Have you ever met with a new client (or old one) and they explain to you what they’d like to see in the final design? You go home, work your little heart out, and create somethingthat you’re proud to say is a finished work of art. Feeling pretty accomplished, you send it to the client and are met with a reply email saying how your design looks “OK” but the client is not satisfied …
What happened? You listened when they said not to use dark colors. You nodded emphatically when they said they hate Times New Roman font. And even after the consultation was over and hands were shook, you were sure you knew just what to do. I’ve got news for you: This cannot be avoided. When it comes to an industry based on opinion, you’re going to have clients who are indecisive, fickle, and downright clueless. I always say that 90 percent of my clients don’t really know what they want; they just know what they don’t want when they see it. Appreciation and attraction to art is relative. What looks great to you might not look as good to someone else. And even if they don’t say it to your face, most clients have some kind of idea of what they want the final product to look like. They might not be able to describe to you what that vision is exactly, but they have one. This is where your mind reading skills would really come in handy.

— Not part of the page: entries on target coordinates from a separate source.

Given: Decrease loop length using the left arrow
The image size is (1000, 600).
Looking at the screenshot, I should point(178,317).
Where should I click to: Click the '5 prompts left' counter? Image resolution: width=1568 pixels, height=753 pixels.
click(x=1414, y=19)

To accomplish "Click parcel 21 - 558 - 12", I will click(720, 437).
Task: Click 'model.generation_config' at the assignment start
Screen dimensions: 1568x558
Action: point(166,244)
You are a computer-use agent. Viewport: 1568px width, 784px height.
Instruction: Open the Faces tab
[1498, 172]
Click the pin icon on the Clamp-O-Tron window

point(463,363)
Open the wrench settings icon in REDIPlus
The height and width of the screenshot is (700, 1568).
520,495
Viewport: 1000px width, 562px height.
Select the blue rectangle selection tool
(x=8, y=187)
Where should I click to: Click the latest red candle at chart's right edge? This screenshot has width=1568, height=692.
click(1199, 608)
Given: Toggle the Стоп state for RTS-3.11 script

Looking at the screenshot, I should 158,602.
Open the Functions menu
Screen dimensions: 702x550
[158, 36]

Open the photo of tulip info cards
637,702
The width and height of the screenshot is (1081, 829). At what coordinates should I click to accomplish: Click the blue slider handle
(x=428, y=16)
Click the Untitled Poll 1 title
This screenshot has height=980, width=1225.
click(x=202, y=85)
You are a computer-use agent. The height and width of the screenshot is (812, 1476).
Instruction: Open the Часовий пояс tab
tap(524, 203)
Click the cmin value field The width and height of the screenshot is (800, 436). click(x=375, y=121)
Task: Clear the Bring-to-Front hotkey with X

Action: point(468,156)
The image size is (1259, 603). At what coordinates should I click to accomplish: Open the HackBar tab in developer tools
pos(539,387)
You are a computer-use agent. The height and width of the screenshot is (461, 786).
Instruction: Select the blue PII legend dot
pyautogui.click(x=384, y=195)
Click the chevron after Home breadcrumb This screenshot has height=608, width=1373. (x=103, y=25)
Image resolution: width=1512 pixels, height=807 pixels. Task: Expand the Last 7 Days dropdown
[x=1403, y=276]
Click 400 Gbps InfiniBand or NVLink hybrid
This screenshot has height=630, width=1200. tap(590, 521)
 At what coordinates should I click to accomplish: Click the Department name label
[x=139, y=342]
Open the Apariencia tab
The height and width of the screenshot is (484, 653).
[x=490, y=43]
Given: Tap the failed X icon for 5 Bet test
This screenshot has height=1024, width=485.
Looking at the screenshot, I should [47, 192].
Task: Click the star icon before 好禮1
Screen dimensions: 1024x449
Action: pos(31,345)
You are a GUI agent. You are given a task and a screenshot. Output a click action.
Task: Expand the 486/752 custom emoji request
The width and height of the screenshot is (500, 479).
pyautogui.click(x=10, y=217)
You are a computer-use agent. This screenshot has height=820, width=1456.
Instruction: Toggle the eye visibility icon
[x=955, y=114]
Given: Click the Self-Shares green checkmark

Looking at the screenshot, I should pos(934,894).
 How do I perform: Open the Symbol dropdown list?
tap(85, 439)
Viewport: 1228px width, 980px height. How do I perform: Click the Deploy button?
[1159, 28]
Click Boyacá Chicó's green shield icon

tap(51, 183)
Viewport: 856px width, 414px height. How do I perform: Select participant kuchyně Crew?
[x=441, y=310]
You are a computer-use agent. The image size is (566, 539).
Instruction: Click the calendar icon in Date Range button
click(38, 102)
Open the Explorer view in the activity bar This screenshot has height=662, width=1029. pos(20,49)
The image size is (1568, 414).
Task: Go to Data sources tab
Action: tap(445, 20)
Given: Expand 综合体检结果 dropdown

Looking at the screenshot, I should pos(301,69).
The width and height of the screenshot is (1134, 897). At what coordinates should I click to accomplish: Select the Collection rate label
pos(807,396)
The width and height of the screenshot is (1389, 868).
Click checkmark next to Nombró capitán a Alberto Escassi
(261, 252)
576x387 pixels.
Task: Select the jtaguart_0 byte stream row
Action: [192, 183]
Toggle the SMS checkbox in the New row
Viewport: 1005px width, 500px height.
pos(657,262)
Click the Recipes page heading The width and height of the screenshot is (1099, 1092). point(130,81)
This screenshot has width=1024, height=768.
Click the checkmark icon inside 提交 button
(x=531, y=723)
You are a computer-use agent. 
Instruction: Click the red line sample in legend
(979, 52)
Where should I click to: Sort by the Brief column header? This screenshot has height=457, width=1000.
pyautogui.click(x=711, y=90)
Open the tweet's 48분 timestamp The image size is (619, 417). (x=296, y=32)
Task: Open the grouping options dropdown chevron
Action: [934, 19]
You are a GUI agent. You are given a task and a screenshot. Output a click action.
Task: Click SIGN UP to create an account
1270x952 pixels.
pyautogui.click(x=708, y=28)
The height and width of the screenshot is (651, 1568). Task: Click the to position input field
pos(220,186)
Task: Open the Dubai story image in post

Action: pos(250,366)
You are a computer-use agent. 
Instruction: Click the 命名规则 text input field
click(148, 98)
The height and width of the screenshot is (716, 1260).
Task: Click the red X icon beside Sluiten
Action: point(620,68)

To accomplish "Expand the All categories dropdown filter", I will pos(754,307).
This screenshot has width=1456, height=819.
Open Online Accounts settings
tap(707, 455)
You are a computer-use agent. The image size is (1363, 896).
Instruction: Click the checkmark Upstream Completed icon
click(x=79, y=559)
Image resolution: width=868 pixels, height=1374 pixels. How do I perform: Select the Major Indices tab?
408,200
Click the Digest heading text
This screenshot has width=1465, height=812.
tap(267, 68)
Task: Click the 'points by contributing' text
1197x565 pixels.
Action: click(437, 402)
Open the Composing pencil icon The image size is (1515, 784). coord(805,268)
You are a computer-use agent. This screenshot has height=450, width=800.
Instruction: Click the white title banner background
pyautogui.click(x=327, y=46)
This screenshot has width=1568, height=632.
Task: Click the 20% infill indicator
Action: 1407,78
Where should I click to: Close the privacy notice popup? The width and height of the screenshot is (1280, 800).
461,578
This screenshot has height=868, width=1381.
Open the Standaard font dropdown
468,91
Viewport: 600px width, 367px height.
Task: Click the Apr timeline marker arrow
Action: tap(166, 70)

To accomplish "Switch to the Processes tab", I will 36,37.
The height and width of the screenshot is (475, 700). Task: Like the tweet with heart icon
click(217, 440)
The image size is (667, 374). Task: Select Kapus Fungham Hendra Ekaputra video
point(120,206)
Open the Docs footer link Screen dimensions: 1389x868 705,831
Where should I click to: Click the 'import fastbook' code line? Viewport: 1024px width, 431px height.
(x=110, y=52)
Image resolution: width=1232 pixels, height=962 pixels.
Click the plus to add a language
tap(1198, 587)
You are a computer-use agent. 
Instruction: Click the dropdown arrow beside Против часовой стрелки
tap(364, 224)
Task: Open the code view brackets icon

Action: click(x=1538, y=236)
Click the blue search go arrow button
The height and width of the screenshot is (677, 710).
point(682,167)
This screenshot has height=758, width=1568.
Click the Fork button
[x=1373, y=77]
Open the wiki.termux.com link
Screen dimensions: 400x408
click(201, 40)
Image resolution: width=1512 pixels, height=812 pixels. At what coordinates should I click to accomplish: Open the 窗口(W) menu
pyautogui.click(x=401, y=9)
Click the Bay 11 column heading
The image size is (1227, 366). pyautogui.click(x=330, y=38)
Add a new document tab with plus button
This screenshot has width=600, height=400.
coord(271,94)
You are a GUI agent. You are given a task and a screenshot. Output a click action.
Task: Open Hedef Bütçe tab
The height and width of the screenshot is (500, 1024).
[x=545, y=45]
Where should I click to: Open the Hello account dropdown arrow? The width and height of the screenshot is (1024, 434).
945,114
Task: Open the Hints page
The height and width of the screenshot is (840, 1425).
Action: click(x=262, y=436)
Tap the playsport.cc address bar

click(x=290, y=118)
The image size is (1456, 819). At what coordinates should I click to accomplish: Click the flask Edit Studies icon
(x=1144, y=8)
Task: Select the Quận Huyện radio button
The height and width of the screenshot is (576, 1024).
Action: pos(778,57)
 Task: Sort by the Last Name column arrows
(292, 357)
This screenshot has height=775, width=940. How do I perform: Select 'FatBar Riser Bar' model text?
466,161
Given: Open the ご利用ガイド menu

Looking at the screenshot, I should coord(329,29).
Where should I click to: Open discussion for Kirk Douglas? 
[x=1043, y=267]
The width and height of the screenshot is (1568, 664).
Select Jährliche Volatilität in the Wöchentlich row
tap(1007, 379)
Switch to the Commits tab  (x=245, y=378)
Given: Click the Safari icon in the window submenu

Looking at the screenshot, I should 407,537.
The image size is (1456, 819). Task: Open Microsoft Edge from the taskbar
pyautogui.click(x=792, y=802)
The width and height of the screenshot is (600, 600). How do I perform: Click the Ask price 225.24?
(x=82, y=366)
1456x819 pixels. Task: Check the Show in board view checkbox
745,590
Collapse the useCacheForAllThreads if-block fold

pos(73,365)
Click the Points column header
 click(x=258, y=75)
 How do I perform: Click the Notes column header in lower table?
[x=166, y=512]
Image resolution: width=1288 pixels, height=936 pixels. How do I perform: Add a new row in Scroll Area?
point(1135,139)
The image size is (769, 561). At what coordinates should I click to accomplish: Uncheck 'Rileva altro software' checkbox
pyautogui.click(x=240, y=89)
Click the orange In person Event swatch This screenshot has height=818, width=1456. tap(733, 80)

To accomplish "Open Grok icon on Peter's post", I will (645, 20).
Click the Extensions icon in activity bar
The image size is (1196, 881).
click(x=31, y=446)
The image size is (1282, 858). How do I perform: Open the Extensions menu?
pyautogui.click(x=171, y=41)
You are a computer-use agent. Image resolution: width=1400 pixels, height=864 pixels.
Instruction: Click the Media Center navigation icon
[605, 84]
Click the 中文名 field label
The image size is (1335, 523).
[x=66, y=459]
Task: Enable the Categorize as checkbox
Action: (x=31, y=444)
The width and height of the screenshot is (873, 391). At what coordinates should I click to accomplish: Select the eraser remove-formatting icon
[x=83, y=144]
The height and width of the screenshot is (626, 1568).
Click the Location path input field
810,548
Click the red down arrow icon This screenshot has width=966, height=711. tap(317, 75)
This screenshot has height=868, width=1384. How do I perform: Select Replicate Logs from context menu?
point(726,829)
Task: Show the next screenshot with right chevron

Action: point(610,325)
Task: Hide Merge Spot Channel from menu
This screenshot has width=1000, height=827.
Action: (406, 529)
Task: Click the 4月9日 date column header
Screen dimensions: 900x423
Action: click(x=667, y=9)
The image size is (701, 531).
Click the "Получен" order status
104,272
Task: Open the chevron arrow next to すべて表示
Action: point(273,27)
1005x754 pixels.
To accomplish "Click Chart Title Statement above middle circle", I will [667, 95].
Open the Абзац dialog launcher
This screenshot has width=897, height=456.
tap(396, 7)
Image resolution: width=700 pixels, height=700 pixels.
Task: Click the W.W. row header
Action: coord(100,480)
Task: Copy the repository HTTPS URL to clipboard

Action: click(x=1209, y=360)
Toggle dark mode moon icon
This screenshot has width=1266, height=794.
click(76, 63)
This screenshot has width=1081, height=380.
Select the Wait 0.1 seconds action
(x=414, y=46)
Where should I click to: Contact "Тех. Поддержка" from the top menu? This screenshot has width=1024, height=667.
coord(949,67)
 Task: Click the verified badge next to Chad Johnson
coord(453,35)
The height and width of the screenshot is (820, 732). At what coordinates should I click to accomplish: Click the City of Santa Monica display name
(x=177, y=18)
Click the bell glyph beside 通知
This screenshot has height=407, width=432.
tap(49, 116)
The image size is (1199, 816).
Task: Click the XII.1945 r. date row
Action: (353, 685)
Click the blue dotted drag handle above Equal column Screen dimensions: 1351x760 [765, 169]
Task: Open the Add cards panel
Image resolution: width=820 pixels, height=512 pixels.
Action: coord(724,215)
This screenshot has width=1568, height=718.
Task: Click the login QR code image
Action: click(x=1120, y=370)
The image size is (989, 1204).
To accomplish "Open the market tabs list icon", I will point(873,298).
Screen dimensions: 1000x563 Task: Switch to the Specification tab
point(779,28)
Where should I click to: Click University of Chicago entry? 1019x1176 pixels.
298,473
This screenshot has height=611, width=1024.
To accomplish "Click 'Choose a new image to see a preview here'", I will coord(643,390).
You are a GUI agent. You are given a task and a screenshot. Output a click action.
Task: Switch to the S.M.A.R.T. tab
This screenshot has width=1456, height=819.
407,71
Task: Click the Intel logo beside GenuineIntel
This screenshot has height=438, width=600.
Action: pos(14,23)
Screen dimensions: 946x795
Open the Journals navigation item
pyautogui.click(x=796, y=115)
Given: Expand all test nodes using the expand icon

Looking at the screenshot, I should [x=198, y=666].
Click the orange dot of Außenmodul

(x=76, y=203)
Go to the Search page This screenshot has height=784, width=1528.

Most of us don’t have a crystal ball, so the best we can do is to be as clear with questions to our clients as possible. In addition to asking the client what they’re looking for, make them find examples of things that draw their eye. Before the consultation e-mail or call them and ask them to bring examples of logos or brochures that they like and to list what they like about them. It might also be a good idea for them to bring examples of what they don’t want as well. Ask them questions about text that they might not have thought about such as: What text should be the most important to the reader? Is it OK for days of the week to be abbreviated? If several logos are to be included (such as in an event flyer) are they to be placed in a specific order based on contribution, etc.? If people’s names are to be listed, are there specific courtesy titles or suffixes for the name that must be mentioned (such as the courtesy name Mrs. instead of Ms., or suffixes such as Esq., Ph.D., etc.). It is the little changes that can turn a perfectly good design process into a revision nightmare.
Be as specific as possible. It may seem silly at first, but when I ask questions like these to my clients, many of them are grateful and express that they never even took the time to think about them before hand. Don’t let a client say “just do whatever you want”. The more information that you receive from the client in the beginning, the easier it will be to produce something that the client will love.
What about you, how do you avoid miscommunication with your clients?